Stated task:
Please convert every line of the records below into a JSON list of strings, one string per line, leaving out any blank lines.

Exercise data:
** begin **
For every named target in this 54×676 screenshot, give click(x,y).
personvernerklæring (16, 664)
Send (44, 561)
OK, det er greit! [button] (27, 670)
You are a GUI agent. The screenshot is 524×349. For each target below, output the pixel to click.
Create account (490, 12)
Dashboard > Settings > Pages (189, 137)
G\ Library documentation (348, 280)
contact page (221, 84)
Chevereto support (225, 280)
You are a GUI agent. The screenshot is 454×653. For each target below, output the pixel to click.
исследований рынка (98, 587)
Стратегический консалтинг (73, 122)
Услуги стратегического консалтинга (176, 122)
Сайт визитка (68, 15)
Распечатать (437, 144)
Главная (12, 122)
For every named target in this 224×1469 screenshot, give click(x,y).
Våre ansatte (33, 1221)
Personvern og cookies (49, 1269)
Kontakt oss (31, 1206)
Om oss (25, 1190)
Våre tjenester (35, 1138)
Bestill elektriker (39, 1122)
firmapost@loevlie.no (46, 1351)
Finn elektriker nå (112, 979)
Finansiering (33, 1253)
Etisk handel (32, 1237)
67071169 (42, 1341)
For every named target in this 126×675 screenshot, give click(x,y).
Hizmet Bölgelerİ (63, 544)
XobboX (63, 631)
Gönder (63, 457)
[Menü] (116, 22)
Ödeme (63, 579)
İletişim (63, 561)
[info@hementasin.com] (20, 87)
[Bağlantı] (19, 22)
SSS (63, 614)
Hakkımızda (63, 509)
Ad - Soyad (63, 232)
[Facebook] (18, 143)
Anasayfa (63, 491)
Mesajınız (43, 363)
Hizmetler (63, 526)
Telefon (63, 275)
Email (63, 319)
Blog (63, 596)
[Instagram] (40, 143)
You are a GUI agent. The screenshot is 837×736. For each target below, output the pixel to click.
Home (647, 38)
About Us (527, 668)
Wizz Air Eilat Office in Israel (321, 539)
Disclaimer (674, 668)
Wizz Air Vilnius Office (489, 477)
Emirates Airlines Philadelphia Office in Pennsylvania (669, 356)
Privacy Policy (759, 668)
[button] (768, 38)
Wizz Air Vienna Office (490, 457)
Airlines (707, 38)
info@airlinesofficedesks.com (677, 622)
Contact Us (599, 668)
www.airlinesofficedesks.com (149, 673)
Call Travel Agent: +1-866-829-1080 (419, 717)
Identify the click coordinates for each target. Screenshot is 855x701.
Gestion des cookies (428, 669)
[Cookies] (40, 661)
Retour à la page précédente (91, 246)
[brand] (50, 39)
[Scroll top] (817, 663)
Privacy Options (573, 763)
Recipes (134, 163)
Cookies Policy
** end **
Written solution:
[
  "For every named target in this 54×676 screenshot, give click(x,y).",
  "personvernerklæring (16, 664)",
  "Send (44, 561)",
  "OK, det er greit! [button] (27, 670)",
  "You are a GUI agent. The screenshot is 524×349. For each target below, output the pixel to click.",
  "Create account (490, 12)",
  "Dashboard > Settings > Pages (189, 137)",
  "G\\ Library documentation (348, 280)",
  "contact page (221, 84)",
  "Chevereto support (225, 280)",
  "You are a GUI agent. The screenshot is 454×653. For each target below, output the pixel to click.",
  "исследований рынка (98, 587)",
  "Стратегический консалтинг (73, 122)",
  "Услуги стратегического консалтинга (176, 122)",
  "Сайт визитка (68, 15)",
  "Распечатать (437, 144)",
  "Главная (12, 122)",
  "For every named target in this 224×1469 screenshot, give click(x,y).",
  "Våre ansatte (33, 1221)",
  "Personvern og cookies (49, 1269)",
  "Kontakt oss (31, 1206)",
  "Om oss (25, 1190)",
  "Våre tjenester (35, 1138)",
  "Bestill elektriker (39, 1122)",
  "firmapost@loevlie.no (46, 1351)",
  "Finn elektriker nå (112, 979)",
  "Finansiering (33, 1253)",
  "Etisk handel (32, 1237)",
  "67071169 (42, 1341)",
  "For every named target in this 126×675 screenshot, give click(x,y).",
  "Hizmet Bölgelerİ (63, 544)",
  "XobboX (63, 631)",
  "Gönder (63, 457)",
  "[Menü] (116, 22)",
  "Ödeme (63, 579)",
  "İletişim (63, 561)",
  "[info@hementasin.com] (20, 87)",
  "[Bağlantı] (19, 22)",
  "SSS (63, 614)",
  "Hakkımızda (63, 509)",
  "Ad - Soyad (63, 232)",
  "[Facebook] (18, 143)",
  "Anasayfa (63, 491)",
  "Mesajınız (43, 363)",
  "Hizmetler (63, 526)",
  "Telefon (63, 275)",
  "Email (63, 319)",
  "Blog (63, 596)",
  "[Instagram] (40, 143)",
  "You are a GUI agent. The screenshot is 837×736. For each target below, output the pixel to click.",
  "Home (647, 38)",
  "About Us (527, 668)",
  "Wizz Air Eilat Office in Israel (321, 539)",
  "Disclaimer (674, 668)",
  "Wizz Air Vilnius Office (489, 477)",
  "Emirates Airlines Philadelphia Office in Pennsylvania (669, 356)",
  "Privacy Policy (759, 668)",
  "[button] (768, 38)",
  "Wizz Air Vienna Office (490, 457)",
  "Airlines (707, 38)",
  "info@airlinesofficedesks.com (677, 622)",
  "Contact Us (599, 668)",
  "www.airlinesofficedesks.com (149, 673)",
  "Call Travel Agent: +1-866-829-1080 (419, 717)",
  "Identify the click coordinates for each target. Screenshot is 855x701.",
  "Gestion des cookies (428, 669)",
  "[Cookies] (40, 661)",
  "Retour à la page précédente (91, 246)",
  "[brand] (50, 39)",
  "[Scroll top] (817, 663)",
  "Privacy Options (573, 763)",
  "Recipes (134, 163)",
  "Cookies Policy"
]